California Homeowner Loses $16.2 Million Awarded by Jury


This past July, a jury in Yuba, California awarded a homeowner, Mr. Phillip Linza, $16.2 million after he sued PHH Mortgage for, generally speaking, treating him like he was… well, a kickball or something as he tried to get a loan modification. His story wasn’t really any different than that of countless others, except for how it ended in a jury trial and the equivalent of a winning lottery ticket.

Most everyone I interviewed about the case, including Mr.

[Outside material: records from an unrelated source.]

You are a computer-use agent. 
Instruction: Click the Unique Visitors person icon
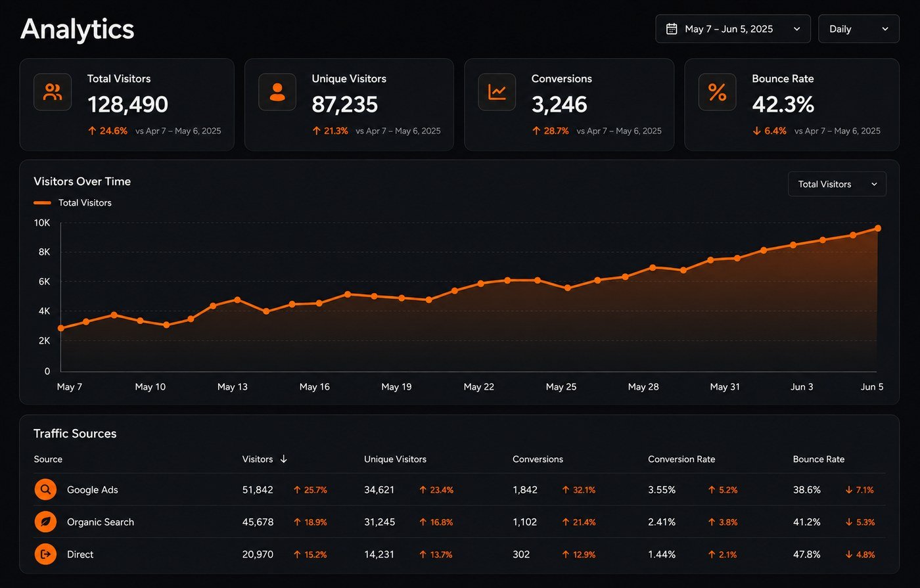[x=277, y=92]
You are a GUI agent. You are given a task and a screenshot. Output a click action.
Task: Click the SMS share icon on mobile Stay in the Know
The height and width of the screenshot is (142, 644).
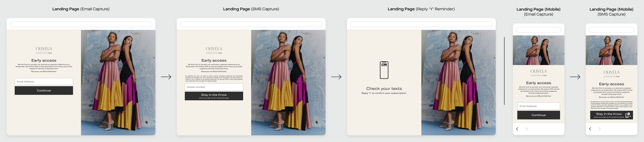(x=628, y=115)
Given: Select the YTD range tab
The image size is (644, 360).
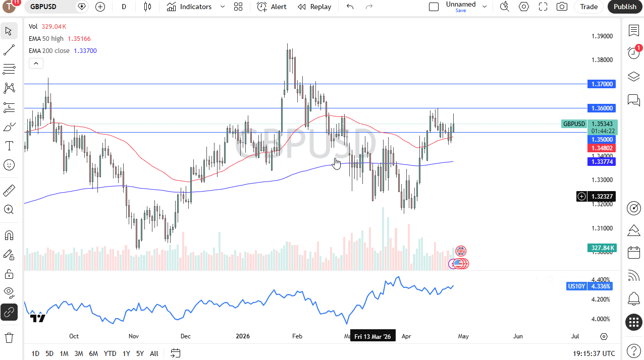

Linza’s lawyers, expected the decision to be appealed and the award probably reduced to some lesser amount, but yesterday when the judge ruled on motions filed by PHH Mortgage in response to the multi-million verdict, he must have shocked at least a few when they learned that he had slashed the amount of the award by $16,042,000… to $158,000.

Let’s face it, compared with a check for $16.2 million… reeling in a check for $158,000 might seem so small you’d almost want to throw it back in the lake.

The judge agreed with PHH’s motion arguing that there was no basis for punitive damages, and completely threw out the entire punitive damage award, which was originally $15.7 million. He also slashed the amount of compensatory damages awarded by the jury from $513,000… to a paltry $158,000. On the other side of the proverbial coin, PHH also asked for a new trial, but that motion was denied.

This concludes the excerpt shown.